[Start of Data for this exercise]

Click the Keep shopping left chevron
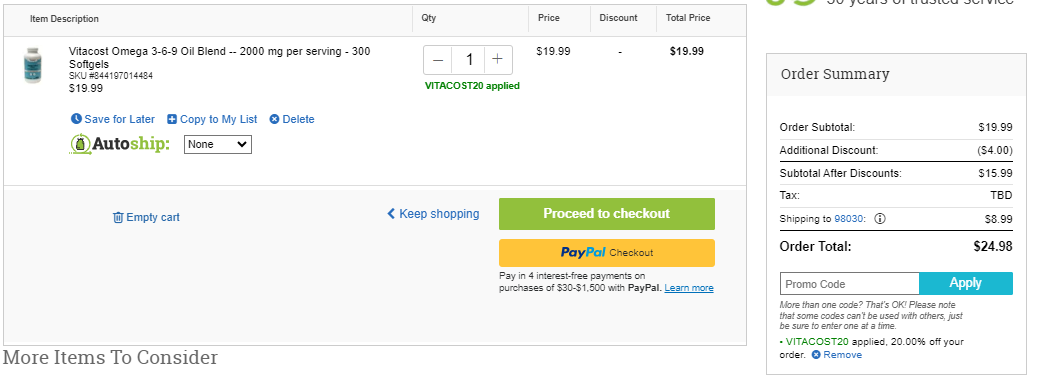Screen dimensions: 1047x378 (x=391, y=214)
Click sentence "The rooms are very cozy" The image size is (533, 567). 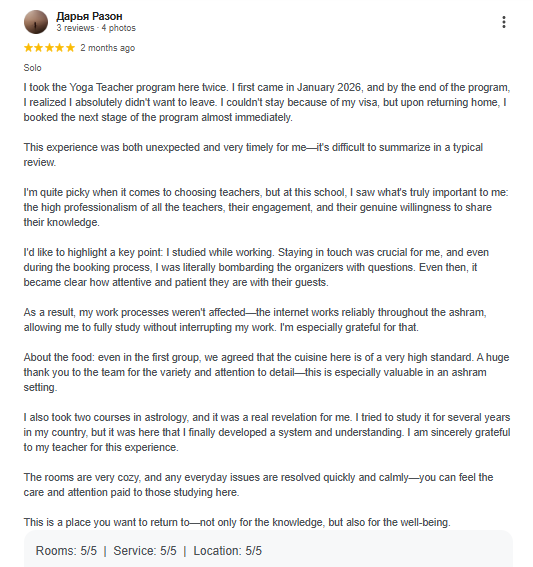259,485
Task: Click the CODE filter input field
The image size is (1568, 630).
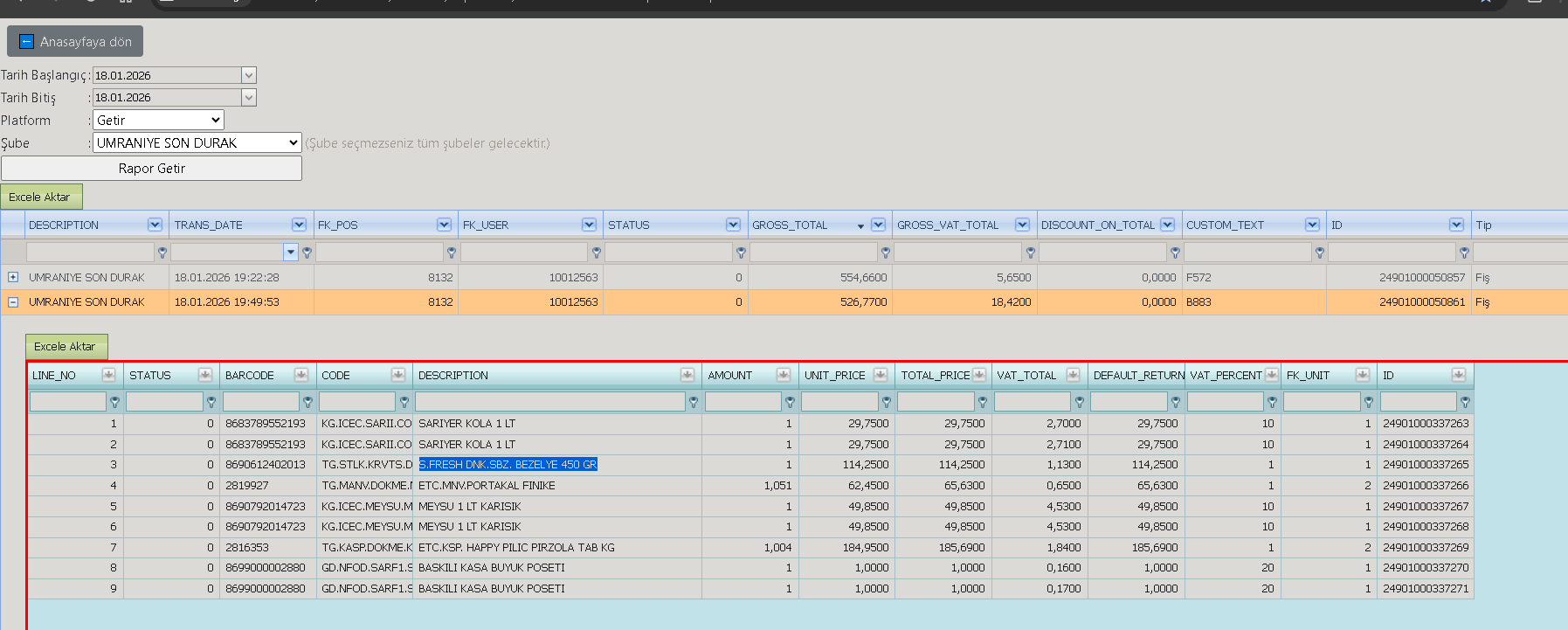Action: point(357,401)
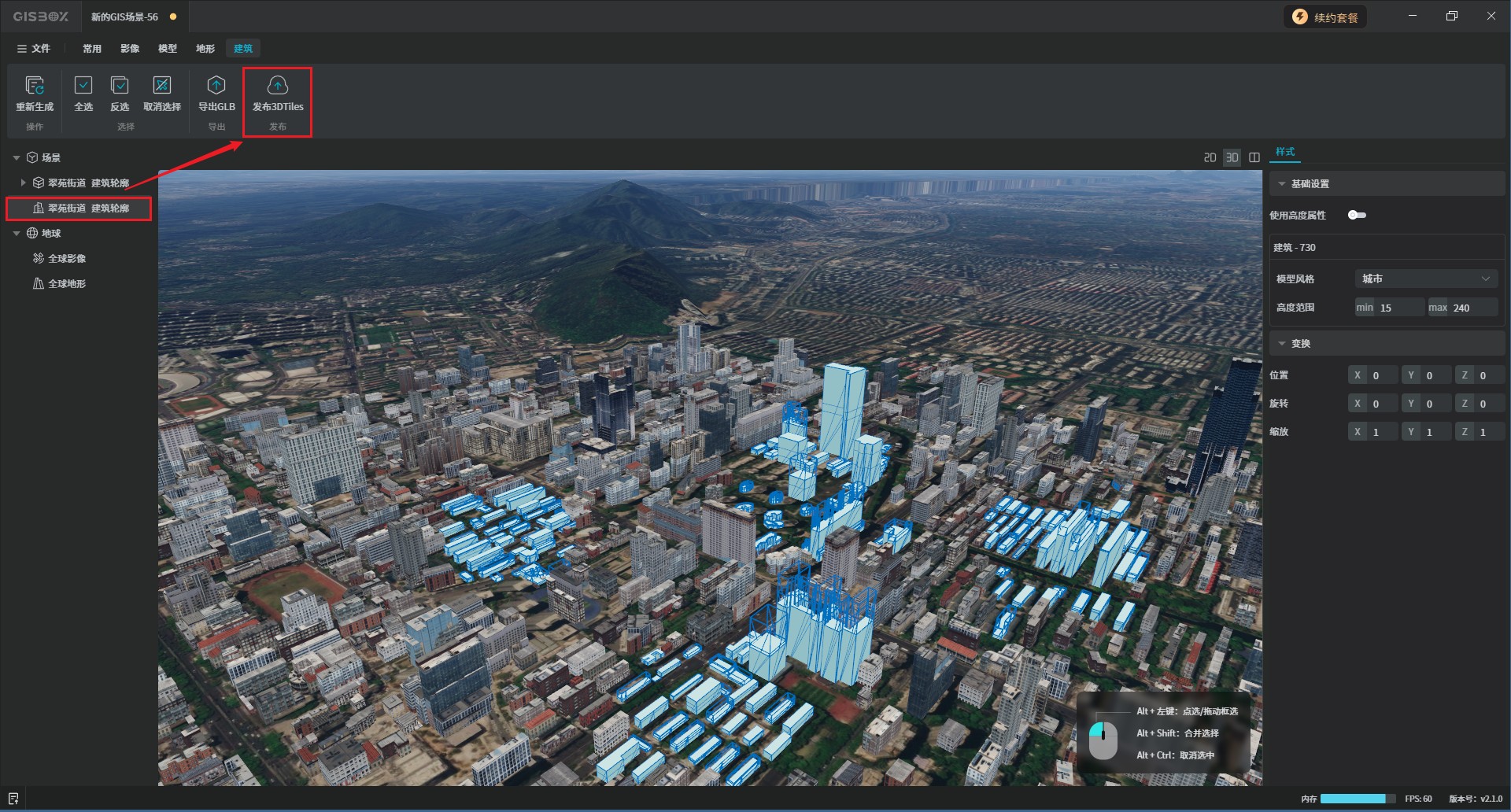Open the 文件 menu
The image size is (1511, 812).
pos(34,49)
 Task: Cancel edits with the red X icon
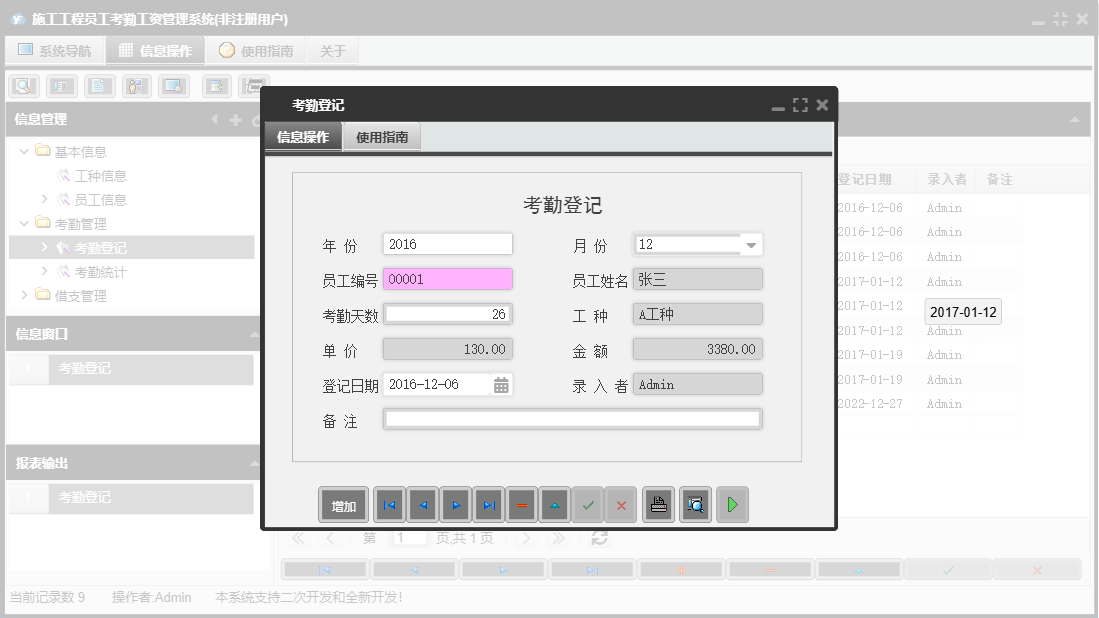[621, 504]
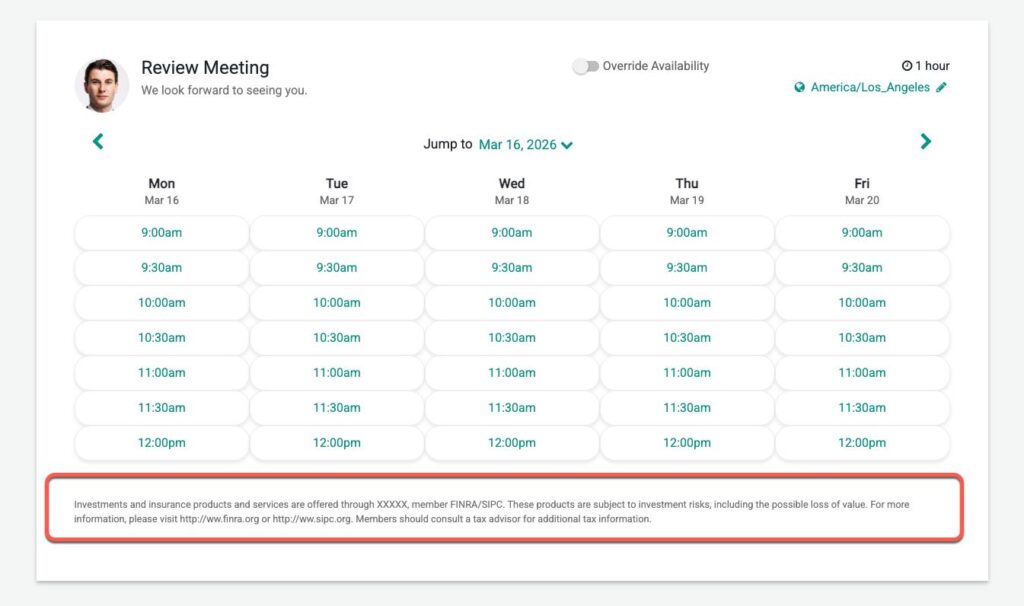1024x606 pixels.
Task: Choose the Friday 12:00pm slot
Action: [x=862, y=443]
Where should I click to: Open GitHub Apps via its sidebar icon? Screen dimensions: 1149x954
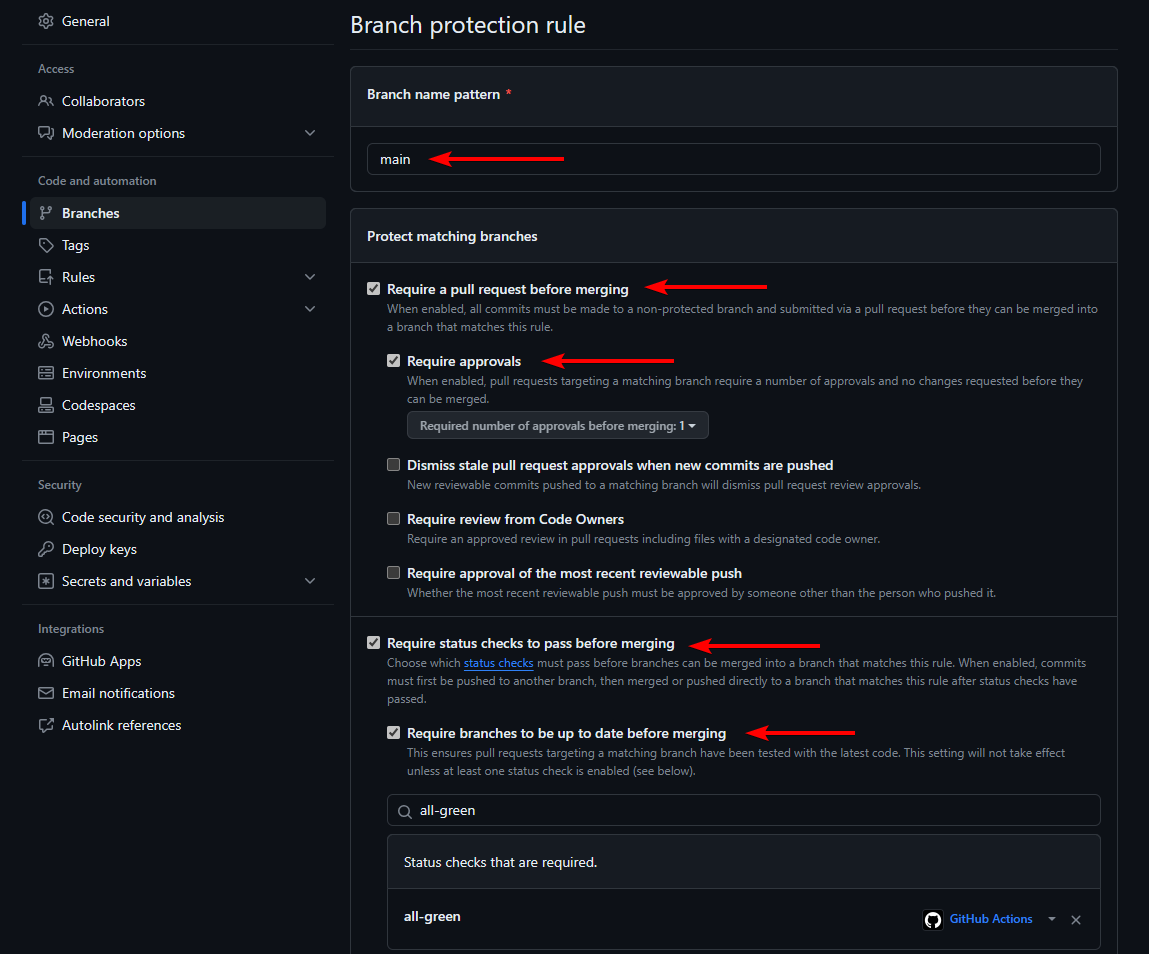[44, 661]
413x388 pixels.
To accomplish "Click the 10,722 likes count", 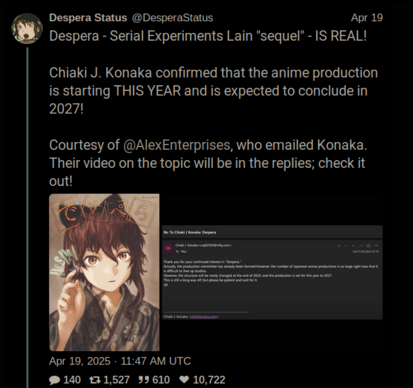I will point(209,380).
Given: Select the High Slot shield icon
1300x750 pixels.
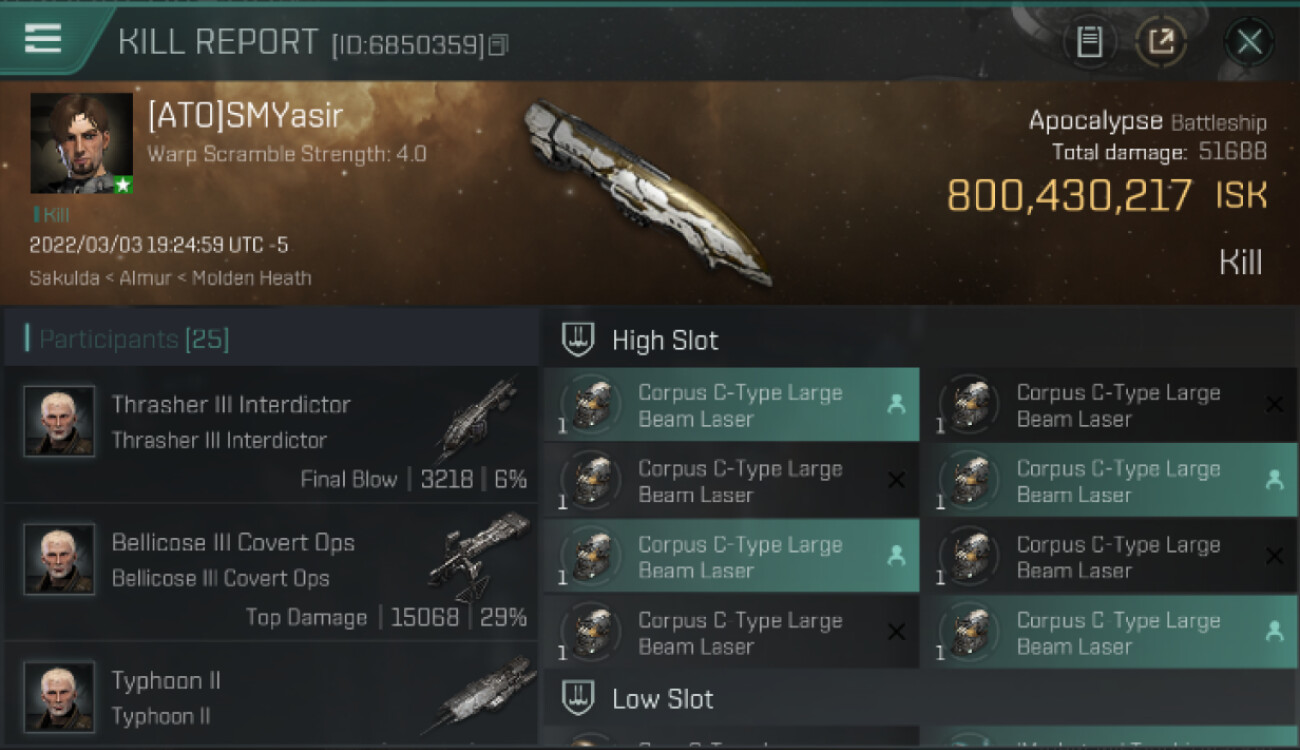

[End of Data for this exercise]

Stated goal:
Starting with the line that contains "Given: Select the High Slot shield icon" and going on through the end of the data, write those lines again with "shield" replaced by "armor" and everything else left unchanged. Leave the pictures out of your answer.

The reply:
Given: Select the High Slot armor icon
1300x750 pixels.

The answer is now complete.